Был у М. А. Опять читал ему роман (крымские эпизоды). Слушал со вниманием: «Я все вижу».


Перечитал «Анну на шее». Мужу героини, Модесту Алексеевичу, 52 года. Он уже совсем старый, безобразный старый человек с брюшком и жирными складками на щеках. «А ведь и мне 52!» – ужаснулся я и бросился к зеркалу. «Нет, еще не безобразен!» – успокоился я.

«Пахнет светильным чадом и солдатами». Это неплохо.


Философия – штука мудреная. Шопенгауэр понял Канта, лишь прочитав его 8 раз.

Мне показалось, что я понял Шопенгауэра с первого раза. Это, наверное, от глупости.


Когда писал в романе эпизод с дуэлью, не думал никому подражать. А получилось почти как у Лермонтова в «Княжне Мэри». Ну и ладно. Пусть так и остается. Значит, так и должно быть, коли само получилось.


Снова живу в Комарове. Снова за окном знакомые сосны. Снова по ночам слушаю гул проходящих мимо станции товарных поездов. Днем продолжаю перепечатывать свой роман. И по-прежнему он то нравится, то не нравится мне. Вечерами читаю Леонида Андреева, проникаясь к нему большой симпатией.

Дом творчества набит дряхлыми стариками и старухами, сгорбленными, перекошенными, хромающими и трясущими головой. Теперь для меня это самая подходящая компания.

Жестокий, но честный Андреев цитирует жестокого, но честного Ницше: «Если жизнь не удается тебе, если ядовитый червь пожирает твое сердце, знай, что удастся смерть».


Сидел на камне у самой воды, курил трубку и следил, как волны подкатывались к моим ногам.
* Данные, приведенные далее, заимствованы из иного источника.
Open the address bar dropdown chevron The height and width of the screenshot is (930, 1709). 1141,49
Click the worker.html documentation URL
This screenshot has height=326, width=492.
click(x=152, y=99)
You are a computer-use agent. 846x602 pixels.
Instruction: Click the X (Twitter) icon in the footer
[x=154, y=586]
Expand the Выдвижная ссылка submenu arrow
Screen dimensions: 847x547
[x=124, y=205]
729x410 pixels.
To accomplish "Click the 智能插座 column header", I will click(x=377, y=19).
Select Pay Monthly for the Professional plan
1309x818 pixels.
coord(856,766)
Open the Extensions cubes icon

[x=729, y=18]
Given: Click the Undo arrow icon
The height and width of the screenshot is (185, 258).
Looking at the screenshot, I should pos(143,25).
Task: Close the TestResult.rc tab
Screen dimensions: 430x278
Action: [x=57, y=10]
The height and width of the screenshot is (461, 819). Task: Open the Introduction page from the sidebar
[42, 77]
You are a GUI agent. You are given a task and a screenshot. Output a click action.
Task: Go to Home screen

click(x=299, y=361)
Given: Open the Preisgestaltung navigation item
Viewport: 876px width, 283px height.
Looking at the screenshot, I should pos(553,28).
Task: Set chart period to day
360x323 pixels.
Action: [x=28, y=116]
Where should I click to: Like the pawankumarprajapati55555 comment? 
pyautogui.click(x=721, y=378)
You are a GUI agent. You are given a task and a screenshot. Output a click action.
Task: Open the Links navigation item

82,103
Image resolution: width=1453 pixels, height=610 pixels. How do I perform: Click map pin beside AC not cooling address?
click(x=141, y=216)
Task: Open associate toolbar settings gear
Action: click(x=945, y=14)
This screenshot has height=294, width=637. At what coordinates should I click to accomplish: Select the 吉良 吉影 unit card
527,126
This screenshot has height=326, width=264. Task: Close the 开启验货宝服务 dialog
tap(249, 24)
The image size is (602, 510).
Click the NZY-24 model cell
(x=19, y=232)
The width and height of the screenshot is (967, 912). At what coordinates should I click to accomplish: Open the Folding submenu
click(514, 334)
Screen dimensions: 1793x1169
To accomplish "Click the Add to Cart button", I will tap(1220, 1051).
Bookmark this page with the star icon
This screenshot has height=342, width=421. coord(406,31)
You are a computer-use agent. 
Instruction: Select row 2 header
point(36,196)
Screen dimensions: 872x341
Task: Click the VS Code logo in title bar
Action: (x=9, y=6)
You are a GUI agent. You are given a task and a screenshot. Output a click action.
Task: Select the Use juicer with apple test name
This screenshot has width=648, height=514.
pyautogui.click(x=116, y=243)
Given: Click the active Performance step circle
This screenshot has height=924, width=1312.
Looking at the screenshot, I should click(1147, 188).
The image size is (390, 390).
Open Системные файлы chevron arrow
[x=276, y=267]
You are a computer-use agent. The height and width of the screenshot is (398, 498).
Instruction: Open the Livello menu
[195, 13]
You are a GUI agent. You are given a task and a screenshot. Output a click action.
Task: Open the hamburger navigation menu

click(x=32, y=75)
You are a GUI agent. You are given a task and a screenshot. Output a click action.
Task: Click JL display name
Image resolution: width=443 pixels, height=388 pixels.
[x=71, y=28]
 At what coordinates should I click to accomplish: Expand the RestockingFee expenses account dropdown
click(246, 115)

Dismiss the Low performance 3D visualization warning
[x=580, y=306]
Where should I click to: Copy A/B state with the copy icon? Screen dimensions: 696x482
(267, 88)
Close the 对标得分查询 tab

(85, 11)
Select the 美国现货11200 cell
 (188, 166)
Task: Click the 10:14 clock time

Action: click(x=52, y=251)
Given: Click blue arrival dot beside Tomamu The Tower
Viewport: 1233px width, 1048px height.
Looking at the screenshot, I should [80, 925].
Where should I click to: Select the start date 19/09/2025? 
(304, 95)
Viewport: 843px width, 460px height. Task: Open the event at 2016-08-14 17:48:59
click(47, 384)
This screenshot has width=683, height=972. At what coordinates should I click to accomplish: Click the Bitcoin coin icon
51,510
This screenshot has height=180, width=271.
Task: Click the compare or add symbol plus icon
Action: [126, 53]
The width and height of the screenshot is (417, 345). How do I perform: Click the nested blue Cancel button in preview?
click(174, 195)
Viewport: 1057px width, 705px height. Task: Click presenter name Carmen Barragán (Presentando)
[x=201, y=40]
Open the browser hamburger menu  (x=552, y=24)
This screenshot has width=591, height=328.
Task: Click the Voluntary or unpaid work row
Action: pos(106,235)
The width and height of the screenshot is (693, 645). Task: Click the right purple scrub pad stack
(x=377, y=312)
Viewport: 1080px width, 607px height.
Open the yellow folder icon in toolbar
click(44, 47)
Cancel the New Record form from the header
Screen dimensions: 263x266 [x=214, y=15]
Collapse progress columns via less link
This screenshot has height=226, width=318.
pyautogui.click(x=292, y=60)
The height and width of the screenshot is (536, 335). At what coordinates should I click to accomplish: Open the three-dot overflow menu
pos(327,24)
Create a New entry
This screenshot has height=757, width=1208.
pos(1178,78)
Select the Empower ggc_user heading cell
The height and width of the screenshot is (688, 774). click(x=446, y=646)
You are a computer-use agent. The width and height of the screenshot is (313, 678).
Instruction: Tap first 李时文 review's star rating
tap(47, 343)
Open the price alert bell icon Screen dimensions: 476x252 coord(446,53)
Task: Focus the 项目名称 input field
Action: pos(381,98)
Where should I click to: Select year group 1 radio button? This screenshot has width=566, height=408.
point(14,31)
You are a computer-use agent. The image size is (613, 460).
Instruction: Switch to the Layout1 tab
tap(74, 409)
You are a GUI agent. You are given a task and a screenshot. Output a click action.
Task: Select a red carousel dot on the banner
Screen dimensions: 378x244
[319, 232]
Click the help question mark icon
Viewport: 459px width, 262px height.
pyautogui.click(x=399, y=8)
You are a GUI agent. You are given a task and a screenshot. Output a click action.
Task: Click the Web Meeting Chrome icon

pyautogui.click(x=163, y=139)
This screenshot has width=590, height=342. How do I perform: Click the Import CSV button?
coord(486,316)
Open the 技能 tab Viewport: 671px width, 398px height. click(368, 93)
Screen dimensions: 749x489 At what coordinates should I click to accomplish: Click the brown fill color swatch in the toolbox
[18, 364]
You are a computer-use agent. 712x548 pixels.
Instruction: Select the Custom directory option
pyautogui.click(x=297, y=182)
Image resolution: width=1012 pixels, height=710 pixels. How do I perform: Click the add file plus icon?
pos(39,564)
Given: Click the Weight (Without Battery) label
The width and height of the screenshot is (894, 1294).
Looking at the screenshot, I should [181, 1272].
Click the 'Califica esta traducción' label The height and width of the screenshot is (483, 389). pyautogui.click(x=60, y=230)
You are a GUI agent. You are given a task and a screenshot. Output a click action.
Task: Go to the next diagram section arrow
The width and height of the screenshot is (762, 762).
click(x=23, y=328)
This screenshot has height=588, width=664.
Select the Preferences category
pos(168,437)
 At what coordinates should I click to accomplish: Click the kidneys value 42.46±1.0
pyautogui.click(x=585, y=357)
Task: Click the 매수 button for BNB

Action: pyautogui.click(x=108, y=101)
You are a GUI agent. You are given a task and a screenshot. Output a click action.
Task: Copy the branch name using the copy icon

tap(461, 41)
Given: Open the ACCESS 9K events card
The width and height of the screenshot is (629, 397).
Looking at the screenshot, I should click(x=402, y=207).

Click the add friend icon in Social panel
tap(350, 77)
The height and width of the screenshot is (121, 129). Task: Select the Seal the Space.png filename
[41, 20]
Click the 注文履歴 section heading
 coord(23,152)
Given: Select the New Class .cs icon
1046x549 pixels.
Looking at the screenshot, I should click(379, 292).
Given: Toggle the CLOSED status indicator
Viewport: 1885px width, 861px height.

Прилетела чайка, села на воду, стала качаться на волне, поглядывая на меня. Я все сидел, чайка все качалась. Светило уже неяркое, почти осеннее солнце. У горизонта неподвижно стояли круглые, белые, маленькие облака. Дул свежий ветер, пахнущий морем. Неподалеку две девушки храбро купались в холодной воде. После они выбрались на берег и стали прыгать по песку – замерзли. Мимо прошли два иностранца в купальных трусиках. Они разговаривали по-немецки.